United States District Court, S.D. New York
Jul 31, 2002
00 Civ. 5295 (SHS) (KNF) (S.D.N.Y. Jul. 31, 2002)

Opinion

00 Civ. 5295 (SHS) (KNF)

July 31, 2002


REPORT AND RECOMMENDATION


I. INTRODUCTION

Before the Court is Leopold Jose Carmona-Richardson's ("Carmona-Richardson" or petitioner") pro se petition for a writ of habeas corpus made pursuant to 28 U.S.C. § 2241. Petitioner challenges a final order of removal from the United States issued by the Immigration and Naturalization Service ("INS"). Petitioner contends that he is entitled to relief pursuant to the Immigration and Nationality Act ("INA") § 212(c) ("§ 212(c)"), 8 U.S.C. § 1182 (c) (repealed by the Illegal Immigration Reform and Immigrant Responsibility Act ("IRIRA") § 304[b]); INA § 240A ("§ 240A"), 8 U.S.C. § 1229b; and INA § 212(h) ("§ 212(h)"), 8 U.S.C. § 1182 (h).

Section 212(c), which was codified at 8 U.S.C. § 1182 (c), stated: "Aliens lawfully admitted for permanent residence who temporarily proceeded abroad voluntarily and not under an order of deportation, and who are returning to a lawful unrelinquished domicile of seven consecutive years, may be admitted in the discretion of the Attorney General. . . ." See INS v. St. Cyr, 533 U.S. 289, 295, 121 S.Ct. 2271, 2276 (2001) (quoting 8 U.S.C. § 1182[c], prior to its repeal in 1996).
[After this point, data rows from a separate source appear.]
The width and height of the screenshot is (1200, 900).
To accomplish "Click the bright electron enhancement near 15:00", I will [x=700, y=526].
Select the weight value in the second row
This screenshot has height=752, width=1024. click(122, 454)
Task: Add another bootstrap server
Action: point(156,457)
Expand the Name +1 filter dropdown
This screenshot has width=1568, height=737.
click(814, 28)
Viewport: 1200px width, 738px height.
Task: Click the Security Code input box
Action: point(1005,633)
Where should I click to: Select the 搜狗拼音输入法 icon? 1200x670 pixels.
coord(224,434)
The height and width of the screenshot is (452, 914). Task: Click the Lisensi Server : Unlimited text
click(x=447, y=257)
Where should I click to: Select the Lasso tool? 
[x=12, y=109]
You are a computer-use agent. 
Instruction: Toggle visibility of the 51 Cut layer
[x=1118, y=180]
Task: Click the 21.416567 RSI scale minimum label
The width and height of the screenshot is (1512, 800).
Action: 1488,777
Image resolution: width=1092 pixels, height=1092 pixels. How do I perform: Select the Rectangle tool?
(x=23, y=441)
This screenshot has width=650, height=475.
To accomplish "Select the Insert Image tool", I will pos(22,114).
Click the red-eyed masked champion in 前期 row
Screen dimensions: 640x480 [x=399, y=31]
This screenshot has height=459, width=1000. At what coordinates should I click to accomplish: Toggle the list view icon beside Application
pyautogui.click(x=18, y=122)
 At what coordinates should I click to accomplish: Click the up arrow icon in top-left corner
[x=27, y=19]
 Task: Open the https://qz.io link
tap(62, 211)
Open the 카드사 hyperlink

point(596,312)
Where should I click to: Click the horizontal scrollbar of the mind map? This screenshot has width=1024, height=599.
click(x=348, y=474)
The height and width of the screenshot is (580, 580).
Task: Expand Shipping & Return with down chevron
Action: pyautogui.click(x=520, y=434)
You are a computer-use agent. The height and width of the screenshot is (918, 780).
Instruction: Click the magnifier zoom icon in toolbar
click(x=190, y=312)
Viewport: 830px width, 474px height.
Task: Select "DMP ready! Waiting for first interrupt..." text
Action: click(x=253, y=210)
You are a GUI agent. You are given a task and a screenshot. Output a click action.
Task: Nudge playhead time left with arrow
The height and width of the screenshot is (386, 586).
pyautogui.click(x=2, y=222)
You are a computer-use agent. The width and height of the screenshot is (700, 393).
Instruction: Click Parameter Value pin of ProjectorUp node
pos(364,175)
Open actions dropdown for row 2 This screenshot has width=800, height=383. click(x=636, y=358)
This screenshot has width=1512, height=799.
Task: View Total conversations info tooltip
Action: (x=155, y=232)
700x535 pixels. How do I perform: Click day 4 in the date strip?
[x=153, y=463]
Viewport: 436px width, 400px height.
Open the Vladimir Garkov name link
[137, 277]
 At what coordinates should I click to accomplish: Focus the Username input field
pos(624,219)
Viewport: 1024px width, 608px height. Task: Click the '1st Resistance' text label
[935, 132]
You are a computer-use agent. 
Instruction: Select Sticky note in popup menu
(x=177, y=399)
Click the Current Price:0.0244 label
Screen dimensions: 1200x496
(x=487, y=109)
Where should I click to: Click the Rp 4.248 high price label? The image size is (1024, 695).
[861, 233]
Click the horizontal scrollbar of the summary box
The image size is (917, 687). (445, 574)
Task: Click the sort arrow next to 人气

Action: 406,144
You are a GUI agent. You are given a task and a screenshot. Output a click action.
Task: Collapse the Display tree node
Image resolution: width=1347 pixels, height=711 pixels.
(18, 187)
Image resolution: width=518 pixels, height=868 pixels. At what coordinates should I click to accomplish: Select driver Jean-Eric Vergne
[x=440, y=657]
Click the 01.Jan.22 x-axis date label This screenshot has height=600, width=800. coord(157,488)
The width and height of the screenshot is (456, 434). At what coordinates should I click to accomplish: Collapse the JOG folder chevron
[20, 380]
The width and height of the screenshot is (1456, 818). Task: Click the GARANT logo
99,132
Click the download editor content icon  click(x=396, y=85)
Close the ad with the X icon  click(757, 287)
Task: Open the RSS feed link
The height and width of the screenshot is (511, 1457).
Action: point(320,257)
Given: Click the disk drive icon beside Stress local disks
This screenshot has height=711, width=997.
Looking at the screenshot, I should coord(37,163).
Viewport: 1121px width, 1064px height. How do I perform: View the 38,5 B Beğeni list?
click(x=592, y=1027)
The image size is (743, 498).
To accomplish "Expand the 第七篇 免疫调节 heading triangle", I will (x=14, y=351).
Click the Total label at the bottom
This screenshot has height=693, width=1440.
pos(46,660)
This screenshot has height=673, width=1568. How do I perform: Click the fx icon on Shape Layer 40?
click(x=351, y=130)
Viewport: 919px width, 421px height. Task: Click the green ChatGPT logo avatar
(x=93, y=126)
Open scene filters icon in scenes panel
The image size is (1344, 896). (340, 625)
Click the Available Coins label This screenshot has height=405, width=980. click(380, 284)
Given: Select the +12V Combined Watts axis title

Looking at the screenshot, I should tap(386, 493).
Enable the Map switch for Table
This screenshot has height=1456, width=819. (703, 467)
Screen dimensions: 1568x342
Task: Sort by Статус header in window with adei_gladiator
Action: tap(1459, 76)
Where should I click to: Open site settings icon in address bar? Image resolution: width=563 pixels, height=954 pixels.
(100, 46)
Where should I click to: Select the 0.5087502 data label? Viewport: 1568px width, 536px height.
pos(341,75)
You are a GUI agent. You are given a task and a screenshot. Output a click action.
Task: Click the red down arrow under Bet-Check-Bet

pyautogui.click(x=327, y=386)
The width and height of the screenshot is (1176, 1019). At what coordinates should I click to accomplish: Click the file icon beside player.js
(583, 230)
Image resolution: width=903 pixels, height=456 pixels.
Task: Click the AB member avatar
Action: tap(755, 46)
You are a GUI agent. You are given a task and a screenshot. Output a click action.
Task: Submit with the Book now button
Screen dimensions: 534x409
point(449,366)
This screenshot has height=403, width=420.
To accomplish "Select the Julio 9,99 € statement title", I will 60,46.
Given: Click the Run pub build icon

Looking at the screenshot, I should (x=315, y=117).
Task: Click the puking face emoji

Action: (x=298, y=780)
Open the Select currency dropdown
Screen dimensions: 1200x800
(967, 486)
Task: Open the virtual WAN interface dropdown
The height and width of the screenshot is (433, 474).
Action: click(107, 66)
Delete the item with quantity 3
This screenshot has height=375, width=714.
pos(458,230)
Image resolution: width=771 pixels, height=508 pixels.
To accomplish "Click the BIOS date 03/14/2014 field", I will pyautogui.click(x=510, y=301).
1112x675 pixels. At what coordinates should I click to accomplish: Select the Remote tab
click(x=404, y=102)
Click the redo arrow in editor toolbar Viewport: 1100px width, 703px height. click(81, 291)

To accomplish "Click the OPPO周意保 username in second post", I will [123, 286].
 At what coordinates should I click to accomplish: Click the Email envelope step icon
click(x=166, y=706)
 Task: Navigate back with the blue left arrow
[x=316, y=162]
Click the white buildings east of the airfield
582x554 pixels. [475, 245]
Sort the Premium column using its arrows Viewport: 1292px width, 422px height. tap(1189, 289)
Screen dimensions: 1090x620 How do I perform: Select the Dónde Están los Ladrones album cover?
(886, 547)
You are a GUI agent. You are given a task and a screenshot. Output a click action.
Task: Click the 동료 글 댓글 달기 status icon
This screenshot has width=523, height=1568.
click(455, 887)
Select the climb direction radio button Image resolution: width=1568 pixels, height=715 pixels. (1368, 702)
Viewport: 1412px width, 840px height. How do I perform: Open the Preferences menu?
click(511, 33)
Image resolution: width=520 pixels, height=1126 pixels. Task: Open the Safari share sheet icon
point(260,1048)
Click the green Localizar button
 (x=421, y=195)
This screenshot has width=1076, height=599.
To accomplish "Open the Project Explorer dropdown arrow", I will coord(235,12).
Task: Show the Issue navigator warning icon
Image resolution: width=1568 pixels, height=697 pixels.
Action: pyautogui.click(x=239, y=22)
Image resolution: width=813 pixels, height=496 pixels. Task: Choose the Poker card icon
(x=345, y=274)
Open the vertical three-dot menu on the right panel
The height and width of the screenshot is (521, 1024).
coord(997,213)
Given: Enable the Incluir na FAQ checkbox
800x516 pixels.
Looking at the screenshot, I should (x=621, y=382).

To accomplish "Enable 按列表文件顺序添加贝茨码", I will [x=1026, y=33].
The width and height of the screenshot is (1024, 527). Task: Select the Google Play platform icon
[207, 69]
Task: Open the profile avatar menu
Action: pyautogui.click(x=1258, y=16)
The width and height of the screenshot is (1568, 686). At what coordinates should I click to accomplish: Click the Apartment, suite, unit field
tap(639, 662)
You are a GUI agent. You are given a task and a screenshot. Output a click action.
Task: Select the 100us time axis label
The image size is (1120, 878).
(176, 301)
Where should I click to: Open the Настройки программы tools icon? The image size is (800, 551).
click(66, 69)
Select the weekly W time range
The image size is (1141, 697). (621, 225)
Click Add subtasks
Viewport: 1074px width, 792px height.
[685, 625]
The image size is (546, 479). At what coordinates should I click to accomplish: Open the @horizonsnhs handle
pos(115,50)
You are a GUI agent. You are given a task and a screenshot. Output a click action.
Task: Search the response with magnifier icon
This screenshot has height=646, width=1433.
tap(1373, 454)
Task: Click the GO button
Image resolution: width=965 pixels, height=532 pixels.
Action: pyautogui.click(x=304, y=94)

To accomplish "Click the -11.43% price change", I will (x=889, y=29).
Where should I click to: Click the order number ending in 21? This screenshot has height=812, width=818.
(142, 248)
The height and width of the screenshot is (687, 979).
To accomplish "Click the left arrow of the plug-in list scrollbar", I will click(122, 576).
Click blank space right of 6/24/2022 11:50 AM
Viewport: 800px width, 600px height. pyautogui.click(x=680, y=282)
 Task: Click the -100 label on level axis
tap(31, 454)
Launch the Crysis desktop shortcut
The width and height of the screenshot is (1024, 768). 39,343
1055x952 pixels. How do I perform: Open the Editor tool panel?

Section 240A provides, in pertinent part:

The Attorney General may cancel removal in the case of an alien who is admissible or deportable from the United States if the alien.., has not been convicted of an aggravated felony.
8 U.S.C. § 1229b(a)(3).

Section 212(h) provides that the Attorney General may, in his discretion, waive the application of certain provisions of 8 U.S.C. § 1182 which make aliens inadmissible if, inter alia:

in the case of an immigrant who is the spouse, parent, son or daughter of a citizen of the United States or an alien lawfully admitted for permanent residence if it is established to the satisfaction of the Attorney General that the alien's exclusion would result in extreme hardship to the United States citizen or lawfully resident spouse, parent, son, or daughter of such alien. . . .
8 U.S.C. § 1182 (h)(1)(B).

Petitioner also contends that his constitutional rights under the Equal Protection Clause of the Fourteenth Amendment were violated by the order of removal because the basis for that order, § 440(d) of the Anti-Terrorism and Effective Death Penalty Act ("AEDPA"), 8 U.S.C. § 1227, bars discretionary relief for aliens who face deportation because of their crimes; however, under 8 U.S.C. § 1182 (h), discretionary relief is available for certain aliens who are excluded, i.e., prevented from re-entering the United States after they acquiesced to removal. See Domond v. INS. 244 F.3d 81, 87 (2d Cir. 2001). Thus, aliens who have committed the same crimes are treated differently based on whether they left the country voluntarily or were deported. See id. Respondent opposes petitioner's application for a writ of habeas corpus. For the reasons set forth below, I recommend that the petition be denied.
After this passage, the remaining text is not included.